= READING TEXT =

--- START ---

Stereotaxic surgeries were performed as previously described30: The mice were anesthetized with the inhalation of 3% isoflurane using a stereotaxic instrument (ST-7, Narishige, Tokyo, Japan) and given an analgesic (buprenorphine, 0.05 mg/kg) and an antibiotic (penicillin G, 40,000 U/kg) agent subcutaneously. Body temperature was kept stable by using a heating pad during surgery. The skull was exposed with a small incision, and holes were drilled to inject the virus with glass micropipettes (50 μm in diameter at the tip). Viral injections were targeted into the LH using coordinates (AP 1.4 mm, ML ± 1.0 mm, DV 5.5 mm from bregma) based on the Paxinos and Franklin mouse brain atlas (2nd edition). For each side, 300 nL of the virus was injected over 10 min with a gas-pressure microinjector (BJ-110, BEX, Japan) attached to a micropipette with a silicone tube. After the injection, the pipette was left in place for about 5 min before retraction. After surgery, the animals were placed on a 37 °C warm plate for recovery.
Three weeks after viral injection, optical fibers (0.2 mm in core diameter, 0.22 NA; KYOCERA, Kyoto, Japan) were placed 1 mm above the viral injection site in the LH for optogenetic experiments. For the optical terminal inhibition experiment (Fig. 3), optical fibers were bilaterally implanted into lPAG/vlPAG region using coordinates (AP 4.4 mm, ML ± 1.0 mm, DV 2.8 mm from bregma, angle ± 8°). Optical fibers were secured with dental cement and skull screws. Viral injection and fiber implantation sites were confirmed post hoc in all animals (Supplementary Fig. 1), and those with incorrect locations were excluded from the final analyses.

--- END ---

= ABOUT THIS TASK =
List every piece of equipment in the surgery methods text that comes with a named manufacturer, and give that manufacturer for each.

= SOURCE DATA =
--- START ---

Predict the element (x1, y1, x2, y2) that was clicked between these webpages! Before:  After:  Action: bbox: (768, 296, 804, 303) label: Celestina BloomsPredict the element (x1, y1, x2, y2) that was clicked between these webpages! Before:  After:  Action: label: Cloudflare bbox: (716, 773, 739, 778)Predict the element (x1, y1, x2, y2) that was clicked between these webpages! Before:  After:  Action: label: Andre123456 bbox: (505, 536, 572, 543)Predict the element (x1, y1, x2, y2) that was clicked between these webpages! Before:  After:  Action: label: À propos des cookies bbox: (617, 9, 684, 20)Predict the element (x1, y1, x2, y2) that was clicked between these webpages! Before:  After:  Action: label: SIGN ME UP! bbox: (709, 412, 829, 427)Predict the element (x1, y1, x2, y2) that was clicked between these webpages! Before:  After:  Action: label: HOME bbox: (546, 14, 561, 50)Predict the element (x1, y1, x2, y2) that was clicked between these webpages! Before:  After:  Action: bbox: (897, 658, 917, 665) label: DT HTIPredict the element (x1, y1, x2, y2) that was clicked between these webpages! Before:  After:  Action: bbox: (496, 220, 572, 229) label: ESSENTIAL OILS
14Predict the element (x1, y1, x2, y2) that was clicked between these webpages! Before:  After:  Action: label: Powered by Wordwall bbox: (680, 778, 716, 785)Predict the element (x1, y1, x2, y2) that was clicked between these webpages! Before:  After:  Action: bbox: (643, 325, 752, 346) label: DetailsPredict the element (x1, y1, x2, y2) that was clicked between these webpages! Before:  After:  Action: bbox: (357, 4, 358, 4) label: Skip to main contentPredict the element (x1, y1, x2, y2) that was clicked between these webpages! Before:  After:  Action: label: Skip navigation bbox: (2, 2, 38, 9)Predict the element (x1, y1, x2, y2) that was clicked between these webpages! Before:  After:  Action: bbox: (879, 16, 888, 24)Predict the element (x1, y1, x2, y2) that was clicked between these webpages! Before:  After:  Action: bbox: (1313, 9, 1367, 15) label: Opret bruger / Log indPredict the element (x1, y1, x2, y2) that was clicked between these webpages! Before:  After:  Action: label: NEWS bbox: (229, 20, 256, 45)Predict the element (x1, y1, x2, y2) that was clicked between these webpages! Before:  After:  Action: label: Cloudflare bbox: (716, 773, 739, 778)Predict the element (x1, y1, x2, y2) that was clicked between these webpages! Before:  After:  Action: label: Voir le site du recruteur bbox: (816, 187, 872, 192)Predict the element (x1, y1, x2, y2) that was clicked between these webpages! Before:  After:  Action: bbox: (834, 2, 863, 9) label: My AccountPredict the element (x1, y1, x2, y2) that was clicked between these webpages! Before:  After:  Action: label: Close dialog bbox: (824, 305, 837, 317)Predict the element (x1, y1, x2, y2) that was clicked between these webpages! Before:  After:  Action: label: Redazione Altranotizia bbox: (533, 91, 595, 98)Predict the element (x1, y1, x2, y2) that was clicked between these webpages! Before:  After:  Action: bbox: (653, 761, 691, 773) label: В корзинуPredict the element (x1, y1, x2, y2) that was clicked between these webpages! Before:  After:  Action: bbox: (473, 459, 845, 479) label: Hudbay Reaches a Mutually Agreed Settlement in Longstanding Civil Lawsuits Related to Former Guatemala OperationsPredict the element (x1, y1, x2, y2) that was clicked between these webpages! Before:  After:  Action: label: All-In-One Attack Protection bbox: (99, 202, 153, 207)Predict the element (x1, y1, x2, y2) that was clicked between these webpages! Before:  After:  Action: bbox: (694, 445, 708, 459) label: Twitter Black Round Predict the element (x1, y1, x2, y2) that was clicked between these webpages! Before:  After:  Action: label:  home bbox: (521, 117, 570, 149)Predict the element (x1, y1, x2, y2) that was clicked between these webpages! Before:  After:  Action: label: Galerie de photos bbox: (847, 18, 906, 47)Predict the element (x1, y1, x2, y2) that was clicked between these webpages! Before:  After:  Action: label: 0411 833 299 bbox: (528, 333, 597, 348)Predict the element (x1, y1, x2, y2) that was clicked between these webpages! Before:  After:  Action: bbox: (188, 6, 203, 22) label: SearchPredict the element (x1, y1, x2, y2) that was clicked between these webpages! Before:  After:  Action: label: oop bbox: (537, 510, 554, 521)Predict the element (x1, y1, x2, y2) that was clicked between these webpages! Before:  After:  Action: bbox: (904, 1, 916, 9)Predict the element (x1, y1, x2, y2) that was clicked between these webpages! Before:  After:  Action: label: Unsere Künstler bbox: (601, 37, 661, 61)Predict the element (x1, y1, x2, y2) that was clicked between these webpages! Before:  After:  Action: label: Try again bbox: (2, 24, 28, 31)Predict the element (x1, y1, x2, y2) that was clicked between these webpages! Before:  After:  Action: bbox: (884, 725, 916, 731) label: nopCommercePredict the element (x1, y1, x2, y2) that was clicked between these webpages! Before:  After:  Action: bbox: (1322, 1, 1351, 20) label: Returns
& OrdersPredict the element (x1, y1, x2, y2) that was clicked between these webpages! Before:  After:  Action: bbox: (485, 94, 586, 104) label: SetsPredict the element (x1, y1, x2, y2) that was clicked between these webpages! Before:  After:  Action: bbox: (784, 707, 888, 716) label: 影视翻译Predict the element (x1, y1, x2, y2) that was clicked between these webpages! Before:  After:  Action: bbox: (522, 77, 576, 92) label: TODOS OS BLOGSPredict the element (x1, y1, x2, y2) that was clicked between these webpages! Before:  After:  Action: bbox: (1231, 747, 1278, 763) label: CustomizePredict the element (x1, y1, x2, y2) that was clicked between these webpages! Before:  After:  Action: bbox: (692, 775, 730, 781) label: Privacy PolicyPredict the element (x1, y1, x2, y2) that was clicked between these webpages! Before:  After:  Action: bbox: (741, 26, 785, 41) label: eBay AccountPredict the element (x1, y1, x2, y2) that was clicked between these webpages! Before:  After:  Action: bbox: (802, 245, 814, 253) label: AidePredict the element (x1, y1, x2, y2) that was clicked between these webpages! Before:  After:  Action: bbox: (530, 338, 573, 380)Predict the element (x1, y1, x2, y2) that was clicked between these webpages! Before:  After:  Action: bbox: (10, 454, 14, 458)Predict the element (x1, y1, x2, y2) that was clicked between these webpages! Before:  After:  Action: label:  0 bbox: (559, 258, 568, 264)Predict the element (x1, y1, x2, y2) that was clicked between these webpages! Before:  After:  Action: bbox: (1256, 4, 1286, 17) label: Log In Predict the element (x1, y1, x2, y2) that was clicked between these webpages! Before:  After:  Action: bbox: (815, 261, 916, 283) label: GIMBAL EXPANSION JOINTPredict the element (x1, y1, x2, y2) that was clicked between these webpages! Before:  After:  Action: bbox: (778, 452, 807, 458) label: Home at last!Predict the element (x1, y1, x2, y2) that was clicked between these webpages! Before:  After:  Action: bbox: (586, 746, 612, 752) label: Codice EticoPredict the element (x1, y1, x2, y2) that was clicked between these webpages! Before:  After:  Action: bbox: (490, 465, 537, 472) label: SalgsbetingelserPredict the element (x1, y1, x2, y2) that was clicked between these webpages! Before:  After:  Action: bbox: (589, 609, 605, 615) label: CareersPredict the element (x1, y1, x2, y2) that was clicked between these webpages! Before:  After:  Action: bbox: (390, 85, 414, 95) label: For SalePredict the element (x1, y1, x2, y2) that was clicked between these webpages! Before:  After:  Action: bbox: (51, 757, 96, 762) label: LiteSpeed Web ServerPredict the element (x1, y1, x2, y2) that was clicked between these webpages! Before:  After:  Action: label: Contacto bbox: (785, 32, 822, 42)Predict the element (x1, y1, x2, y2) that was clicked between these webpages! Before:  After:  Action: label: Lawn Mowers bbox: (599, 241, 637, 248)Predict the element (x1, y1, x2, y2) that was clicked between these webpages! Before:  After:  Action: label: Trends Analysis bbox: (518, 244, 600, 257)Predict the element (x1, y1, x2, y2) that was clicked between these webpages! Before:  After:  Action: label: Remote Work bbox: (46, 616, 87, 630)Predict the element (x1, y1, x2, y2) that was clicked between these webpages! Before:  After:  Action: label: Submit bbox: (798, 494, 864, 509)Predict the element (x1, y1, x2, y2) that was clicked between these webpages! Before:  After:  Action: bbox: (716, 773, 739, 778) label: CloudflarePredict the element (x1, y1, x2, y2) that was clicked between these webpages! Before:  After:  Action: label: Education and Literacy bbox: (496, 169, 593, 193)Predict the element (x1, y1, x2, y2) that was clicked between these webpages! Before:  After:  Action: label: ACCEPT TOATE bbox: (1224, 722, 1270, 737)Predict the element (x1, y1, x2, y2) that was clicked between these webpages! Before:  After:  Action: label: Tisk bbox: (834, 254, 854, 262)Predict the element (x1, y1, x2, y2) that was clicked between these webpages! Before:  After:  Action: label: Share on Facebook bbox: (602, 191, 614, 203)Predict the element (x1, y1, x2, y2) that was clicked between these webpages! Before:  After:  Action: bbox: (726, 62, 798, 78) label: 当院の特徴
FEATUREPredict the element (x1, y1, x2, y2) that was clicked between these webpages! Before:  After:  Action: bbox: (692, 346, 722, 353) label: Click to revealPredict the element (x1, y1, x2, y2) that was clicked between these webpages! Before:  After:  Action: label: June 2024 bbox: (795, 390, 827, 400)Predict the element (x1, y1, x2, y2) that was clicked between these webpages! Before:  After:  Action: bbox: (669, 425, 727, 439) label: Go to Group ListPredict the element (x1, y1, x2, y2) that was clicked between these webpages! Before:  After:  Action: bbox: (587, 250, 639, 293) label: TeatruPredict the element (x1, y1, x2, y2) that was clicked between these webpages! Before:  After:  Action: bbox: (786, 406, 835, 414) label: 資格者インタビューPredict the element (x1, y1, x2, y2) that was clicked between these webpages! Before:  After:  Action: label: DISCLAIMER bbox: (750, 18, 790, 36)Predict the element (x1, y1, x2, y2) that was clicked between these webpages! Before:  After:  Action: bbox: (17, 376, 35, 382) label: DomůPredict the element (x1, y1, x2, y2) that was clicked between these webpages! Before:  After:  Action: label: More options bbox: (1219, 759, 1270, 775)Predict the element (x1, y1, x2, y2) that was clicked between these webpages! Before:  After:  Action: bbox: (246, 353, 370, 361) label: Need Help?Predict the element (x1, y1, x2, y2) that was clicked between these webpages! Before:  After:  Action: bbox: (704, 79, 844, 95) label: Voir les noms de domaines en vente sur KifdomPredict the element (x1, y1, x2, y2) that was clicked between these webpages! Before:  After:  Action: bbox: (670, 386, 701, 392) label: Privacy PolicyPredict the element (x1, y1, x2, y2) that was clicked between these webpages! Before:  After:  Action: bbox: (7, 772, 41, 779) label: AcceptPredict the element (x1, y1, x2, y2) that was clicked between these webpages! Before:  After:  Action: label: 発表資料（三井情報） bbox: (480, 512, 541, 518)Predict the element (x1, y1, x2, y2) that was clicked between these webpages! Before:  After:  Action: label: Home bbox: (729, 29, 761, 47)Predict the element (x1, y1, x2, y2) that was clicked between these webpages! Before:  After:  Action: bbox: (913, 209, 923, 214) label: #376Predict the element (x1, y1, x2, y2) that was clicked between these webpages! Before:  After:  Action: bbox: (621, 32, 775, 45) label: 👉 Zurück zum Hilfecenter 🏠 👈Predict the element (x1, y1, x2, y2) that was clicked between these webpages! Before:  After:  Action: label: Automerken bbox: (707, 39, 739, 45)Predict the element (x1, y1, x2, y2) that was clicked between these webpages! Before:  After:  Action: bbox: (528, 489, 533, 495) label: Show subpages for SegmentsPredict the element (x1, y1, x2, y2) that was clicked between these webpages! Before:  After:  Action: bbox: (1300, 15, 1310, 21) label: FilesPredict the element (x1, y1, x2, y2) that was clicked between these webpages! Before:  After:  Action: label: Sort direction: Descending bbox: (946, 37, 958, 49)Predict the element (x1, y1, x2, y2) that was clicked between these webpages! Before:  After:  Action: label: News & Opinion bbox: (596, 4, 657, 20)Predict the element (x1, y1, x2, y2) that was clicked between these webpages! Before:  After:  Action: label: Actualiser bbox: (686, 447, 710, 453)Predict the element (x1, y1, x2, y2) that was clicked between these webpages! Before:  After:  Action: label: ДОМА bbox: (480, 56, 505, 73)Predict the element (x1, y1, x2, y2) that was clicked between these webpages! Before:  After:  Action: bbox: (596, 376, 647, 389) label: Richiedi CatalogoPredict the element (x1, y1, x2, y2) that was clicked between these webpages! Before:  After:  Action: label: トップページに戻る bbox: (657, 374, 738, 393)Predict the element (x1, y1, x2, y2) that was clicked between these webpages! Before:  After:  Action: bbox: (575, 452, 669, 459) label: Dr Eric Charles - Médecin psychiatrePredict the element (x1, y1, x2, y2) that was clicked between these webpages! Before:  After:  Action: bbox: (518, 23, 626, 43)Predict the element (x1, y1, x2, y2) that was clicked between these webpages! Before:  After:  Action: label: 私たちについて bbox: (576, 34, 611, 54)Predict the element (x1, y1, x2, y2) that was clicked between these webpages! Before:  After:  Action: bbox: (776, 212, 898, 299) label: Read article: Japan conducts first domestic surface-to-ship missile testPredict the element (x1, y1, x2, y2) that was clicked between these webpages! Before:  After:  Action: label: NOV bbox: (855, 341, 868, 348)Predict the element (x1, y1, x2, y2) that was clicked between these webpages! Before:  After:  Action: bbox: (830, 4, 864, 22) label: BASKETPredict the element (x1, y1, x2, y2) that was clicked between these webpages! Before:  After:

--- END ---

= PROBLEM SOLUTION =
- Stereotaxic instrument (ST-7): Narishige, Tokyo, Japan
- Gas-pressure microinjector (BJ-110): BEX, Japan
- Optical fibers (0.2 mm core diameter, 0.22 NA): KYOCERA, Kyoto, Japan